GALLICANUS of EMBRUN, the fifth (or seventh) Bishop of Embrun (present-day Roman Catholic Diocese of Gap, France). He reposed circa 541.

GALLICANUS of OSTIA, a senior officer in the army of St. Constantine the Great (21st May) and Roman consul. St. Gallicanus retired from the military and settled in Ostia (Metropolitan Rome) where he founded a hospital and ministered to the sick, reposing circa 362.

GOHARD of NANTES, a native of Angers (western France) and thirty-third Bishop of Nantes (also western France). St. Gohard who was beheaded by invading Normans in 843, along with his congregation, while celebrating the liturgy. According to legend, St. Gohard picked up his head, and walked to the Loire where he boarded a boat which took him to Angers where he was buried. His relics were translated to the Cathedral of St. Peter and St. Paul of Nantes towards the end of the eleventh century.

LUCY and COMPANIONS, (Third Century), according to the Acts of Saint Lucy, which are said to be reliable by the Bollandists, St. Lucy along with 20 other Christians were taken as spoils of war and transported to Rome by the Emperor Probus (r. 276–282). Once there, all 21 were executed for their belief in Christ.

MAXIMUS of TURIN, the first recorded Bishop of Turin. St. Maximus served his See during the barbarian invasions of the northern Italy. He reposed circa 470, and is remembered for his homilies and other ascetic writings, which survive.

MOLOC (MOLLUOG, MURLACH, LUGAIDH) of MORTLACH, educated at Bangor Abbey in Co. Down, Ulster, St. Moloc was a disciple of St. Comgall of Bangor (10th May), though some sources say he was a disciple of St. Brendan the Voyager (16th May). St. Moloc worked to evangelise the Picts especially in the Hebrides Islands, off the west coast of Scotland, and was famous for his missionary zeal. He was consecrated a Bishop, though the particular See is unknown, and there is documentation from the mid-sixteenth century that states he was patron saint of Argyll. It is believed St. Moloc reposed circa 592.

MOLONACHUS of LISMORE, (Seventh Century), a disciple of St. Brendan the Voyager (16th May), St. Molonachus later served as Bishop of Lismore in Argyle, Scotland. Nothing further is known of his life.

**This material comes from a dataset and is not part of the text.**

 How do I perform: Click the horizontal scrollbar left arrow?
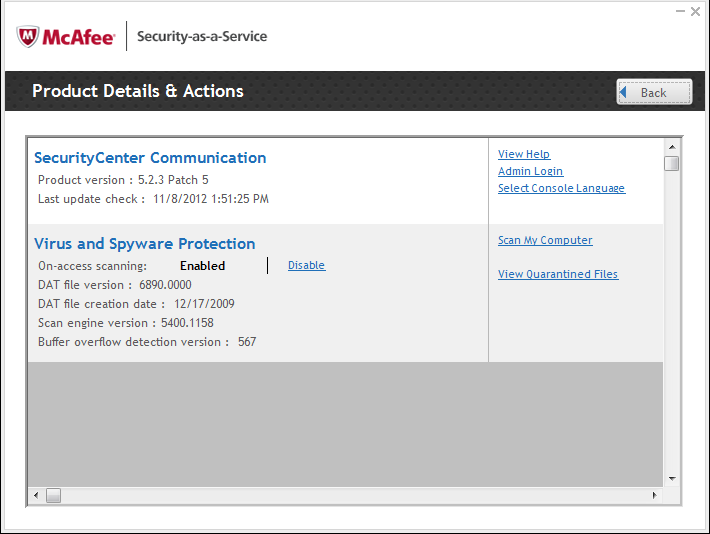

PROSPER of REGGIO and PROSPER of AQUITAINE, the details of the lives of St. Prosper of Aquitaine and St. Prosper of Reggio have been so intertwined that is difficult to tell at this point if they were even separate individuals. St. Prosper of Aquitaine is well known for his homilies against Pelagianism, and his Epitoma Chronicon, he also wrote against the Nestorian and Eutychian heresies. There was a St. Prosper who was a Bishop of Reggio in Emilia in Italy for upwards of twenty-two years, and is the patron-saint of the city. However, little else is known of his life. Both saints are believed to have reposed circa 460–466.

SELYF (SELYR, LEVAN) of CORNWALL, (Sixth Century), St. Selyf was a hermit in Cornwall, England, who is sometimes identified with St. Solomon who flourished in Brittany (France) and shares the same feast date (vide infra).

SOLOMON I, a Cornish nobleman who was the husband of St. Gwen (18th October), and father of St. Cybi (8th November). He went to Brittany, which he ruled until murdered by heathens amongst his subjects circa 550. Many aspects of the lives of SS. Solomon I and Solomon III (vide infra) have become intertwined that it is quite difficult to be certain of various aspects of their lives.

SOLOMON III (SELYF) of BRETAGNE, King of Brittany (r. 857–874) who defended his people against both the Franks and Viking invaders. The Bretons count him a one of their national heroes. He repented for the crimes of his youth and when he was murdered in 874, King St. Solomon was proclaimed a martyr.

Prior to the Schism the Patriarchate of Rome was Orthodox, and fully in communion with the Orthodox Church. As Saint John of Shanghai and San Francisco +1966 said “The West was Orthodox for a thousand years, and her venerable Liturgy is far older than any of her heresies”.